#### Assignment
Transcribe only the lines of the listing below from the one holding "O tem spletnem mestu (94, 2307)" through the one holding "Neu in der Playlist (694, 1887)", inclusive, without any change.

#### Available records
- - - - - - -
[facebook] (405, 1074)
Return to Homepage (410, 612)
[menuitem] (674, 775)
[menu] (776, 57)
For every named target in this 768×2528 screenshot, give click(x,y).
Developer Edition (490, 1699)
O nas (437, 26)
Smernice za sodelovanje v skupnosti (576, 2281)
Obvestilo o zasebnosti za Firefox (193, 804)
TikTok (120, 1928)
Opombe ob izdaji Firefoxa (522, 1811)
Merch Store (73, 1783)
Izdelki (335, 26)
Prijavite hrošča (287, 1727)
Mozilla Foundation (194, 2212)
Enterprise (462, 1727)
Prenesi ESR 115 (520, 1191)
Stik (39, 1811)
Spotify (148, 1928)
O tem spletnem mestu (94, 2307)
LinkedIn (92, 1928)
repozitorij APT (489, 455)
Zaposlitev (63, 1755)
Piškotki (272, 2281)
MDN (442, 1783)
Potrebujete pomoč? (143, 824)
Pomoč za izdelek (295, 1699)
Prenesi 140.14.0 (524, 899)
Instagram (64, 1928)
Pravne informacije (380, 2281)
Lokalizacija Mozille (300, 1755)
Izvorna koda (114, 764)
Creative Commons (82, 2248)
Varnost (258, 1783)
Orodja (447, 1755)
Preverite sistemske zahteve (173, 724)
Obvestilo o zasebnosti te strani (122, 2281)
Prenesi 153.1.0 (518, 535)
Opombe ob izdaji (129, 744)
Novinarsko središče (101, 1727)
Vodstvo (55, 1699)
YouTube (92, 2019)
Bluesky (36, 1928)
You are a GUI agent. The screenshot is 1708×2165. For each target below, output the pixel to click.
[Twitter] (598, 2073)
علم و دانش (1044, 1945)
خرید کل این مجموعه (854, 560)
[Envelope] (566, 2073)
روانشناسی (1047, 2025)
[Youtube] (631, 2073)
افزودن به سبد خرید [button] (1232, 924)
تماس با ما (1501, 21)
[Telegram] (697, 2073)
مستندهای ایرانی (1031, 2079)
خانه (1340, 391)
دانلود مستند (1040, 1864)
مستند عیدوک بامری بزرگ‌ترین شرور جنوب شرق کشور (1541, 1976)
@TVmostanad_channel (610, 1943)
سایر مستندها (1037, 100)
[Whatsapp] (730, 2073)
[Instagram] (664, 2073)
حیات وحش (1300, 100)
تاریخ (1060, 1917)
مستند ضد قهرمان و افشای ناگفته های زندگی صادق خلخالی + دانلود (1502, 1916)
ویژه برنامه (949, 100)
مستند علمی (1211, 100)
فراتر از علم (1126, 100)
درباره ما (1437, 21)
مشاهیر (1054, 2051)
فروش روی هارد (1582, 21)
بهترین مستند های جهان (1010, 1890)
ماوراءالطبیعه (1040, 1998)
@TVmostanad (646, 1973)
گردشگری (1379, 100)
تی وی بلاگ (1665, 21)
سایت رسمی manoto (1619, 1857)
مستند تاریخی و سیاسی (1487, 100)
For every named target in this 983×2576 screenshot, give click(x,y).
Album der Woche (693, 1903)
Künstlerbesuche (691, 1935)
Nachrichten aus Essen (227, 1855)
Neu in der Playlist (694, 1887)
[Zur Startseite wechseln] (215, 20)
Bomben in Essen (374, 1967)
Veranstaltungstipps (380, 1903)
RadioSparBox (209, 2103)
- - - - - - -
#### Your solution
O tem spletnem mestu (94, 2307)
LinkedIn (92, 1928)
repozitorij APT (489, 455)
Zaposlitev (63, 1755)
Piškotki (272, 2281)
MDN (442, 1783)
Potrebujete pomoč? (143, 824)
Pomoč za izdelek (295, 1699)
Prenesi 140.14.0 (524, 899)
Instagram (64, 1928)
Pravne informacije (380, 2281)
Lokalizacija Mozille (300, 1755)
Izvorna koda (114, 764)
Creative Commons (82, 2248)
Varnost (258, 1783)
Orodja (447, 1755)
Preverite sistemske zahteve (173, 724)
Obvestilo o zasebnosti te strani (122, 2281)
Prenesi 153.1.0 (518, 535)
Opombe ob izdaji (129, 744)
Novinarsko središče (101, 1727)
Vodstvo (55, 1699)
YouTube (92, 2019)
Bluesky (36, 1928)
You are a GUI agent. The screenshot is 1708×2165. For each target below, output the pixel to click.
[Twitter] (598, 2073)
علم و دانش (1044, 1945)
خرید کل این مجموعه (854, 560)
[Envelope] (566, 2073)
روانشناسی (1047, 2025)
[Youtube] (631, 2073)
افزودن به سبد خرید [button] (1232, 924)
تماس با ما (1501, 21)
[Telegram] (697, 2073)
مستندهای ایرانی (1031, 2079)
خانه (1340, 391)
دانلود مستند (1040, 1864)
مستند عیدوک بامری بزرگ‌ترین شرور جنوب شرق کشور (1541, 1976)
@TVmostanad_channel (610, 1943)
سایر مستندها (1037, 100)
[Whatsapp] (730, 2073)
[Instagram] (664, 2073)
حیات وحش (1300, 100)
تاریخ (1060, 1917)
مستند ضد قهرمان و افشای ناگفته های زندگی صادق خلخالی + دانلود (1502, 1916)
ویژه برنامه (949, 100)
مستند علمی (1211, 100)
فراتر از علم (1126, 100)
درباره ما (1437, 21)
مشاهیر (1054, 2051)
فروش روی هارد (1582, 21)
بهترین مستند های جهان (1010, 1890)
ماوراءالطبیعه (1040, 1998)
@TVmostanad (646, 1973)
گردشگری (1379, 100)
تی وی بلاگ (1665, 21)
سایت رسمی manoto (1619, 1857)
مستند تاریخی و سیاسی (1487, 100)
For every named target in this 983×2576 screenshot, give click(x,y).
Album der Woche (693, 1903)
Künstlerbesuche (691, 1935)
Nachrichten aus Essen (227, 1855)
Neu in der Playlist (694, 1887)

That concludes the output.